When walking into a hospital or long-term care facility, one might expect to be greeted by a receptionist. Unfortunately, very often it’s an odor noticed first — and anyone in the cleaning business knows, that’s a recipe for trouble.

A bad smell is more than a nuisance. It has the potential to cost a healthcare facility money. It can damage the facility’s reputation, keeping potential patients away and preventing repeat business. It can also negatively affect customer satisfaction scores, which the Centers for Medicare & Medicaid Services uses (in part) to assess reimbursement amounts.

“If you walk in the front door and smell urine, that sets the tone for your experience,” says Doug Green, regional director of environmental services at Mercy Hospital Springfield, in Missouri. “When you smell an odor, you start questioning everything else. It’s all about perception.”

Sometimes, odors indicate an ongoing problem with cleanliness.
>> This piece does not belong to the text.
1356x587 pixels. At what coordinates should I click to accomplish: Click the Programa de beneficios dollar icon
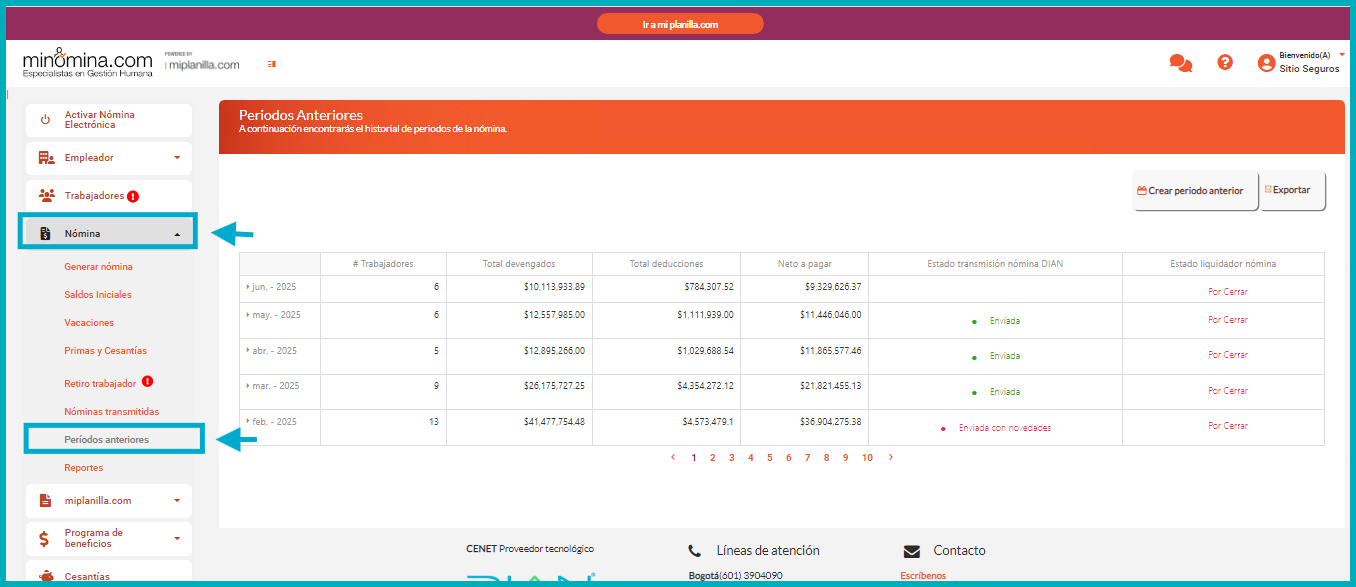point(45,539)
Very often, however, they are simply left behind after a cleaning issue has already been resolved. Either way, all that matters is how a visitor perceives them.

“You can have a temporary odor and it doesn’t mean the facility wasn’t cleaned an hour before,” says Tami Bristol, housekeeping supervisor at Divine Savior Healthcare, Portage, Wisconsin. “But it’s all about perception. When people walk in and smell odors, they’ll think the facility isn’t clean and nobody wants to go to a dirty facility.”

In short, no healthcare facility wants an odor to be its calling card.

“It can label your facility,” says Jessi Moffatt, environmental services director at Shady Lane in Manitowoc, Wisconsin.

That’s why odor management is so important in healthcare settings, where the potential for nasty smells lurks around every corner.